Postingan Populer

Kamis, 16 Agustus 2018

Percayalah, Tidak Ada Kepercayaan yang Dihargai dengan Murah



“Permen ini terlalu manis hingga terasa pahit,”

Kalimat ini terdengar sangat familiar bukan?

Ya, iyalah. Itu adalah sepotong kalimat yang diucapkan oleh Go Dong Mae kepada penjual permen yang menawarinya permen perancis dalam episode kedelapan drama Mr. Sunshine. Lugasnya, segala sesuatu yang berlebihan memang tidak baik. Terlalu manis, terlalu pahit, terlalu asin, terlalu banyak, terlalu…terlalu…terlalu percaya.

Kepercayaan adalah sesuatu yang sangat berharga untuk sebagian orang. Sebagian lain, menganggapnya sebagai bahan candaan yang bisa dimainkan sesuai keadaan. Unfortunately, saya mengalami yang kedua. Dan ini serius. Sakit.

Seorang teman pernah menitipkan amanah pada saya untuk menjaga novel Laskar Pelanginya Andrea Hirata yang saya pinjam darinya. Tapi dasar saya saja yang tidak bisa menjaga amanah. Tidak bisa menjaga keercayaan. Novel itu kembali bertahun kemudian dalam keadaan yang dedel duel. Sampulnya ilang. Lemnya berantakan.

Eh, tapi jangan salah. Saya ragu ia membeli novel yang asli. Lha wong kertasnya butek. Udah gitu, lemnya juga mbregedel. Mau awet dari mana coba? So, saya juga tidak bisa disalahkan sepenuhnya. Tapi, ya, saya akui saya salah. Meskipun teman saya sempat marah, ia akhirnya memaafkan kesalahan saya. Toh, ia juga meminjam buku saya dari tahun 2013 dan sampai sekarang belum dikembalikan. Buku setebal lima ratusan halaman brooo,,,mau diminta, nggak enak. Nggak diminta kok yo eman.

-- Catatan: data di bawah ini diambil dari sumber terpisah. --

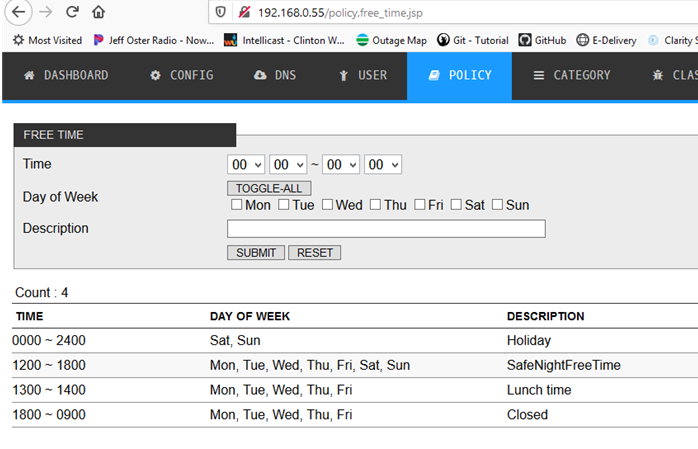Click the Description text field
The width and height of the screenshot is (698, 449).
pyautogui.click(x=386, y=229)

Lain cerita, saat saya esempe, pernah ada penggalangan dana untuk perbaikan gitar kayu yang bahkan tidak menyerupai bentuk gitar beneran. Kalo senarnya dipetik, boro-boro mau bunyi jreng,,,jreng,,,jreng, lha wong malah berbunyi gruk,,,gruk,,,gruk,,alis tidak bisa berbunyi sama sekali. Saya selalu tertawa saat mengingat moment ini. Tapi saya salut dengan pak guru musik saya, beliau cukup ‘kreatif’ membuat kami mengenal nada A, D, E, sampai Z dengan gitar antik bersenar enam yang tidak bisa berbunyi itu. Maha suci gitar dengan segala harapan palsunya.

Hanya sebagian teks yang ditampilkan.